▸ **Dataset extract**:
======

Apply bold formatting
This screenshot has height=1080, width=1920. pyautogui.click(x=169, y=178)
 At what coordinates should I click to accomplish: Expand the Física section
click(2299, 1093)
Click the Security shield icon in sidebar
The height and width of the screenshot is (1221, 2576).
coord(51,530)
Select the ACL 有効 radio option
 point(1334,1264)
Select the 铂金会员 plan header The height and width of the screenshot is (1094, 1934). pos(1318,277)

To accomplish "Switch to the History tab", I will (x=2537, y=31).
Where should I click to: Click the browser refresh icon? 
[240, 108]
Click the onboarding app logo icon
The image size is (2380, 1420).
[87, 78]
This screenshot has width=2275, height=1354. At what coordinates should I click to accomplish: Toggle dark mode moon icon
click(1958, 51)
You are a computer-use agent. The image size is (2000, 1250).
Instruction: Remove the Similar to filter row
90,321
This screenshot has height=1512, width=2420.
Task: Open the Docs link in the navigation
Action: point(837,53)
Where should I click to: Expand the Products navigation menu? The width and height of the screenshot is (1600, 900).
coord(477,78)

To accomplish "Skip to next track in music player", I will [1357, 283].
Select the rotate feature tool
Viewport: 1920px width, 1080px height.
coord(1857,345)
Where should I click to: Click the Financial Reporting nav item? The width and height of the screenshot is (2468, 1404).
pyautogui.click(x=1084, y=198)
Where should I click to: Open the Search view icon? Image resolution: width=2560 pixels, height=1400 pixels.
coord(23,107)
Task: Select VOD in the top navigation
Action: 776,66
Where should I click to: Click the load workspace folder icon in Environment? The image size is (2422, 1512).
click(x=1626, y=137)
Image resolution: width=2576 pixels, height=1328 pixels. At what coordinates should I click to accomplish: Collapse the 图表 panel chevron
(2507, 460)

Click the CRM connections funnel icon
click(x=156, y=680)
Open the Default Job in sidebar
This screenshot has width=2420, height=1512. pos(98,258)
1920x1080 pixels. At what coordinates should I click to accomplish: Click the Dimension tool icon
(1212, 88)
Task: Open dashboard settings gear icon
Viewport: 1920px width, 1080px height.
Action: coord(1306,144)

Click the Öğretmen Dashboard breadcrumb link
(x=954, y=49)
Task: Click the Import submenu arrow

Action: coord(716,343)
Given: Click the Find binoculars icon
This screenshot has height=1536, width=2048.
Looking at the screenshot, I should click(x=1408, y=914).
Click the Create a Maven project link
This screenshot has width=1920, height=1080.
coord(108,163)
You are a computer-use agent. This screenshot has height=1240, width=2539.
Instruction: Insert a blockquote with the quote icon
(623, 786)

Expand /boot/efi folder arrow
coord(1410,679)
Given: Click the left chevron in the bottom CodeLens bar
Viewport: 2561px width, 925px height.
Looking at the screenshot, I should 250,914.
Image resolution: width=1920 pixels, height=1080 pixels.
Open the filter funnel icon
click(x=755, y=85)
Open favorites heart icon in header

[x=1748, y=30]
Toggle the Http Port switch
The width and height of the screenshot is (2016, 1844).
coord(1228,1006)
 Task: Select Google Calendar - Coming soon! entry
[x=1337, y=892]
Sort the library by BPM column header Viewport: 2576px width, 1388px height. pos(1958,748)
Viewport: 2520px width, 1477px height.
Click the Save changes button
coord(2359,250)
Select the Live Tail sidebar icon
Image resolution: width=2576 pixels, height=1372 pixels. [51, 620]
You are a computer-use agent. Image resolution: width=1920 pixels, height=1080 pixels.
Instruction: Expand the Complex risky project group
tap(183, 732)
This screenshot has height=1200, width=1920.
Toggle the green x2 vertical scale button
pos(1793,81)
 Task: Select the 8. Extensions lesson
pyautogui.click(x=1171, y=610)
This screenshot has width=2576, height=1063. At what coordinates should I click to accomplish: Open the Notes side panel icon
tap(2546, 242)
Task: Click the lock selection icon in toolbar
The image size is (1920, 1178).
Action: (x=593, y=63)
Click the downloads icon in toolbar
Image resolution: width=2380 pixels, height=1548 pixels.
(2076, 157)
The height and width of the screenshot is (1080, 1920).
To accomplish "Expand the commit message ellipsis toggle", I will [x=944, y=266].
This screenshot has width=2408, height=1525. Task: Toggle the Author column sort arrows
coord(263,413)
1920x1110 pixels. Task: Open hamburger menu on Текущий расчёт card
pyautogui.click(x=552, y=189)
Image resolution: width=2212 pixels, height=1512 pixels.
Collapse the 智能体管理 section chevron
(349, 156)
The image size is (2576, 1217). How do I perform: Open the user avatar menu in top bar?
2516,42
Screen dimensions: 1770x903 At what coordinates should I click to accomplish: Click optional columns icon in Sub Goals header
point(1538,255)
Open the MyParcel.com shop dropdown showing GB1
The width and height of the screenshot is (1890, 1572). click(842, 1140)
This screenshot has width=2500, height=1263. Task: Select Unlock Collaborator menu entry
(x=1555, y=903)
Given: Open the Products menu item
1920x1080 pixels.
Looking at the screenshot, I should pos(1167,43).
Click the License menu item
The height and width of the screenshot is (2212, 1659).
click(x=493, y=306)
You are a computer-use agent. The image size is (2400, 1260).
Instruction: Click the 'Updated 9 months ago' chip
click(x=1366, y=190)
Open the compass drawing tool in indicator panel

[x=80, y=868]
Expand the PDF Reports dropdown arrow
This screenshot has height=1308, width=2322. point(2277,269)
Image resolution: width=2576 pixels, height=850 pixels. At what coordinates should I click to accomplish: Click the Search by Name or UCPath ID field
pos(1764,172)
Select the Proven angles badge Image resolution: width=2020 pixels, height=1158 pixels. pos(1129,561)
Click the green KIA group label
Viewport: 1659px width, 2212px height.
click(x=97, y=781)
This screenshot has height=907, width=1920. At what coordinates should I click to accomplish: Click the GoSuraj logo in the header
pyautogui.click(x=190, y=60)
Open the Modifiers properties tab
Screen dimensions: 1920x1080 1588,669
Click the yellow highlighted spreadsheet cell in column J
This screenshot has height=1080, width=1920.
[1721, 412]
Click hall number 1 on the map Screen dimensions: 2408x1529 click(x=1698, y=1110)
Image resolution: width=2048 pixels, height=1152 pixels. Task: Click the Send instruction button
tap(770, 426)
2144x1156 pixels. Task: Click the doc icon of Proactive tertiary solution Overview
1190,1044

======

▸ **Task instructions**: Lines of the material that hold the word "agent" should be counted, and the number alone given.

▸ **Reply**: 4